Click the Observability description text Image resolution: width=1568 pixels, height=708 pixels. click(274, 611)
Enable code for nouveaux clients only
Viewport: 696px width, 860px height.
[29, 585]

********

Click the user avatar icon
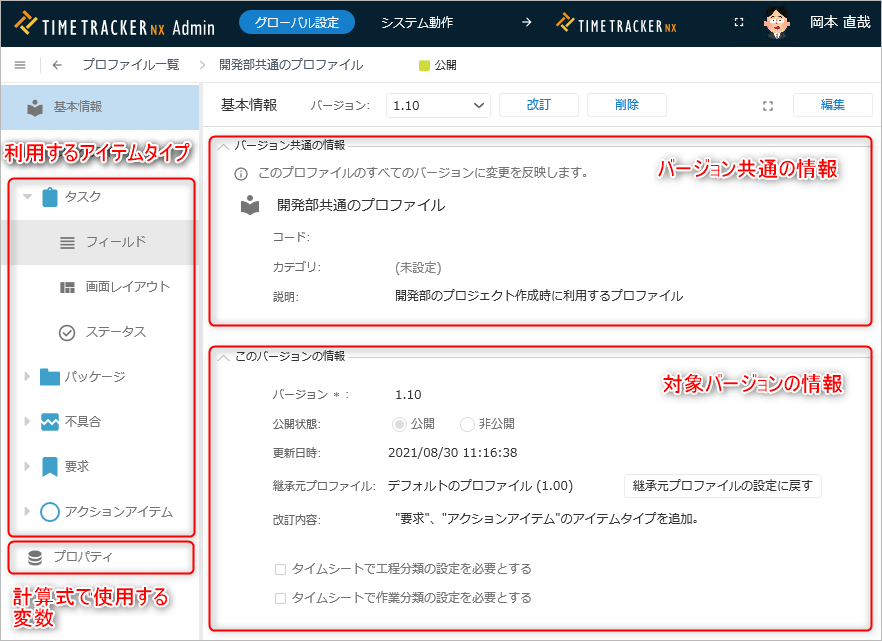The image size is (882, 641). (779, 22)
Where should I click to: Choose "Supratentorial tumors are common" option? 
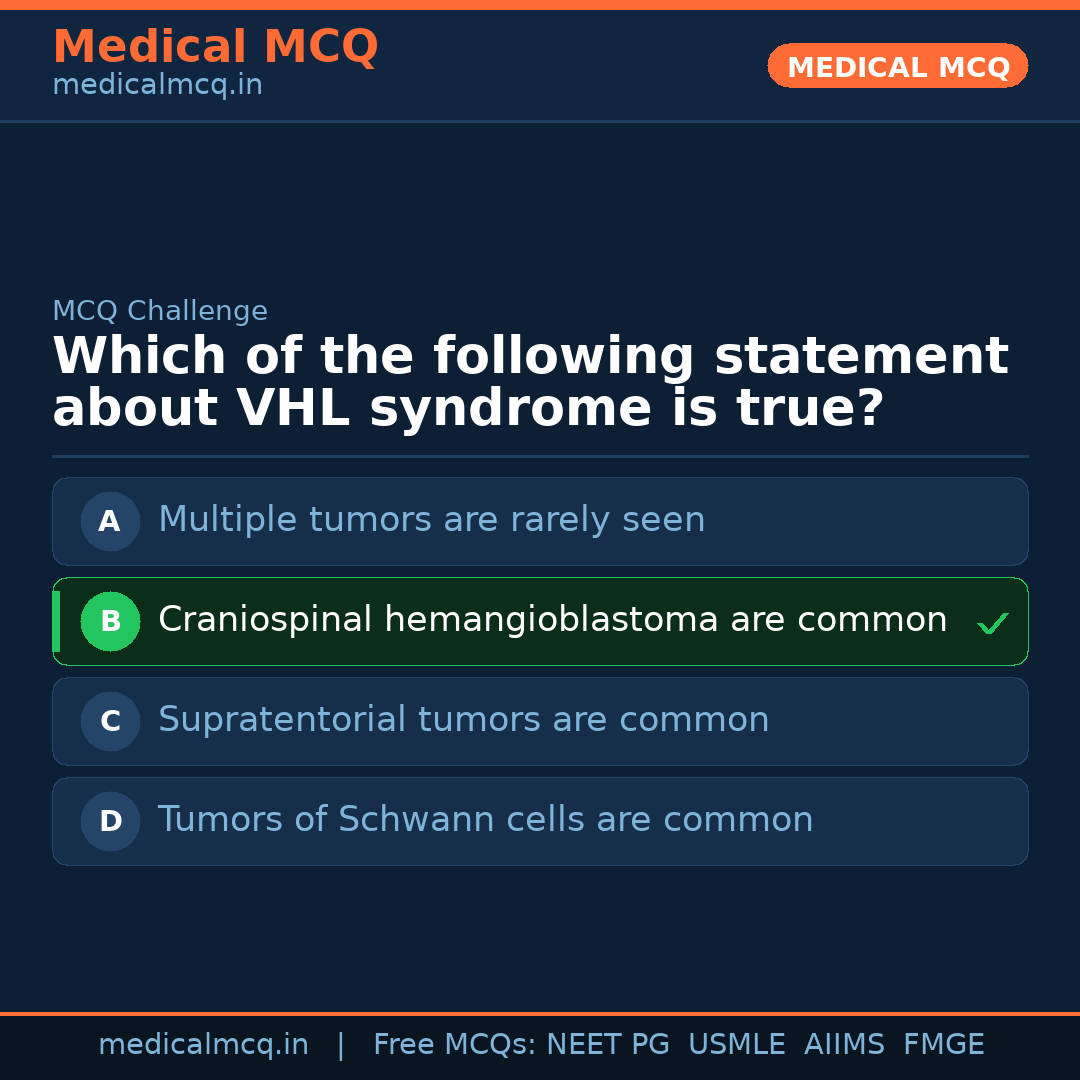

********

EXERCISE GOAL: Among the entries above, take the line with "Click the user avatar icon", the line with "Where should I", and all the lines between them, and restate them word for word without pictures.

EXERCISE OUTPUT:
Click the user avatar icon
The image size is (882, 641). (779, 22)
Where should I click to: Choose "Supratentorial tumors are common" option? 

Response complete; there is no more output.